PROMPT A: According to the passage on union mentoring in hospitals, what does Gordon say is gained when workers try hard to welcome new people instead of putting them "in their place"?
PROMPT B: Continue the passage on union mentoring for new hospital workers, starting after its last sentence.

BEGIN PASSAGE PROVIDED

That helping hand is where unions can make a difference, says Gordon: “Unions have a great opportunity to take the lead on this. The union can be there from the minute new workers come into the hospital.”
The tendency is to put new people “in their place” as opposed to welcoming them, but if workers try hard to be welcoming, it creates positive energy, says Gordon. “That energy can be used constructively to confront workplace challenges.”
Gordon suggests that unions take advantage of the fact that they know about each new hire: “Every new nurse should be assigned to be a union mentor to welcome them and to act as a guide to the institution.”
A mentoring program can be set up immediately, adds Gordon. “You can’t change staffing or mandatory overtime overnight, but mentoring is something you can do tomorrow.”
Bringing together generations
“Each day on the job is a teaching opportunity. As a union, you can offer them a different perspective on the job,” says Carolyn Martin, an expert on mentoring and generational issues and a trainer for the New Haven, Conn.-based Rainmaker Thinking. “Older workers have to look for those opportunities to teach the younger generation.” And she adds, “Mentoring is a wonderful way to bring together generations.”
In many facilities, at least three generations work side by side. Each generation, whether it’s the baby boomers, Generation X or Y, brings its own set of skills and expectations.

END PASSAGE PROVIDED
BEGIN LISTED ENTRIES

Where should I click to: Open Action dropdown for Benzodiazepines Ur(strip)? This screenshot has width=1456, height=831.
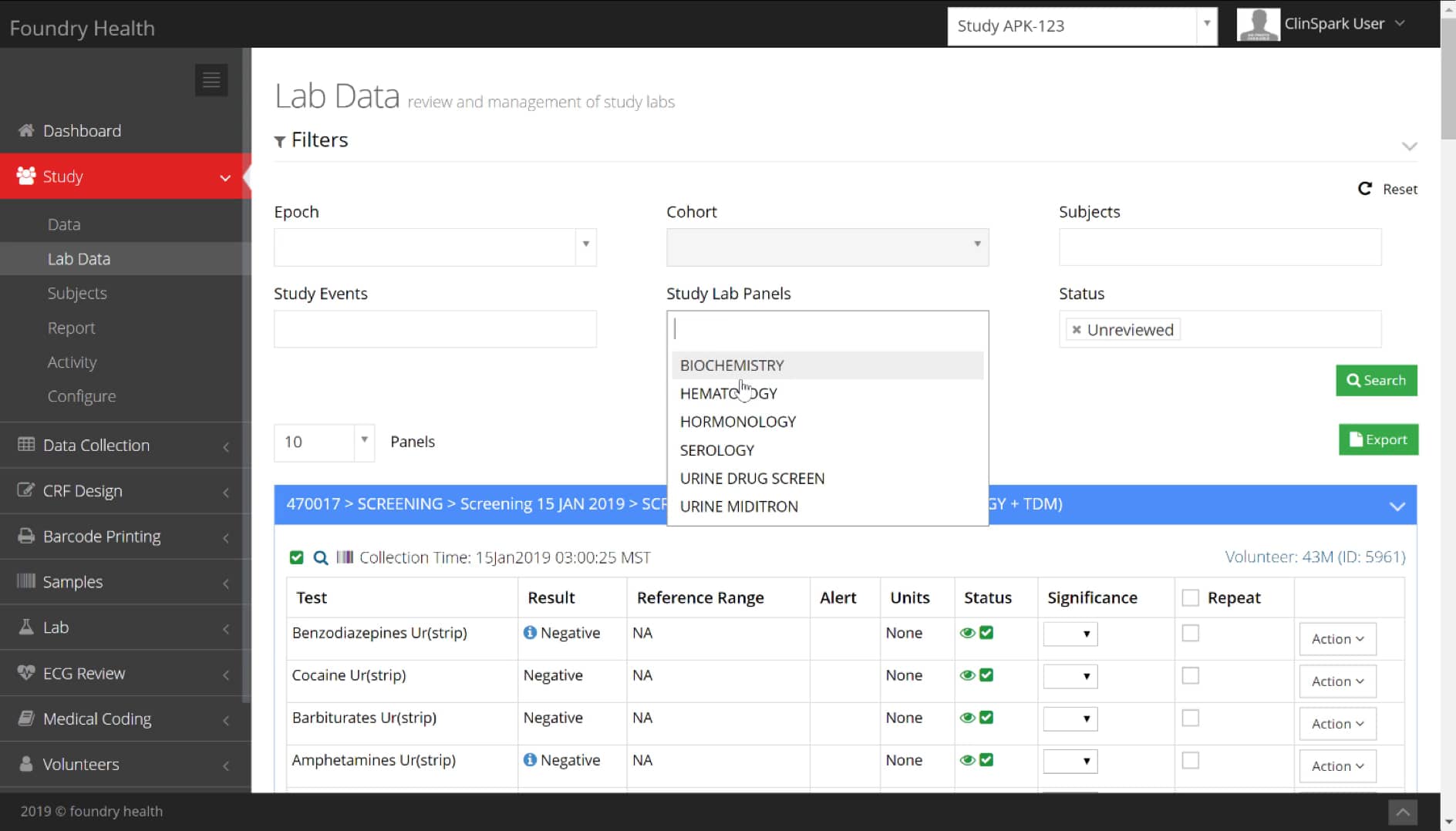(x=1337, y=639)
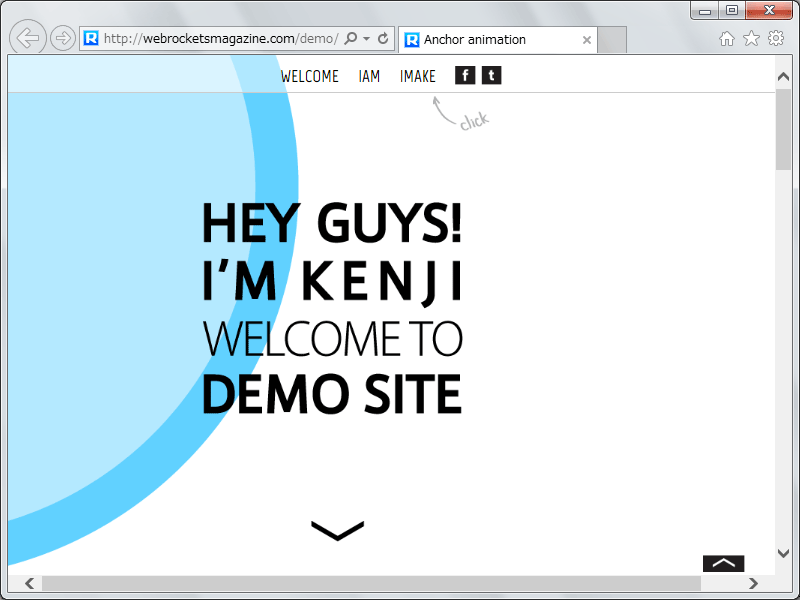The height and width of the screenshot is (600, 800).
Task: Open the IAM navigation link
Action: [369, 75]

END LISTED ENTRIES

RESPONSE A: Gordon says that making the effort to welcome new people creates positive energy. That energy can then be used constructively to confront workplace challenges.

RESPONSE B:
“Mentoring means establishing and building a relationship, but it doesn’t have to last forever. You need to have mutual goals so that mentors don’t feel overwhelmed and they benefit from the partnership, too.”
Thomas Stinson and his mentor Jeanne Sedgwick understand the mutual benefits mentoring can bring. When Stinson, a school nurse in St. Paul, Minn., started working in the St. Paul schools nine years ago, he was assigned to five different schools without any orientation or guidance.
“It was terrible and overwhelming,” says Stinson. “In a school setting, no one understands nursing. There is no other resource.”
He found an invaluable resource in Sedgwick, a veteran school nurse and member of AFT Healthcare’s program and policy council.
“She took me under her wing right away,” Stinson says of Sedgwick.
“I have mentored many nurses over the years and I guess one of the pieces that I take from those experiences is the realization that it is I who benefit the most,” says Sedgwick. “It has made me a stronger nurse because mentoring demands that you recognize your own skills and strengths as well as giving you a unique opportunity to learn from those that you mentor.”
Sedgwick has also encouraged Stinson to become more active in his union, the St. Paul Federation of Teachers. In January, at Sedgwick’s invitation, Stinston attended the 2006 School Nurse Leadership Development conference. The conference prepares school nurses to become leaders in their community and to advocate for school health legislation.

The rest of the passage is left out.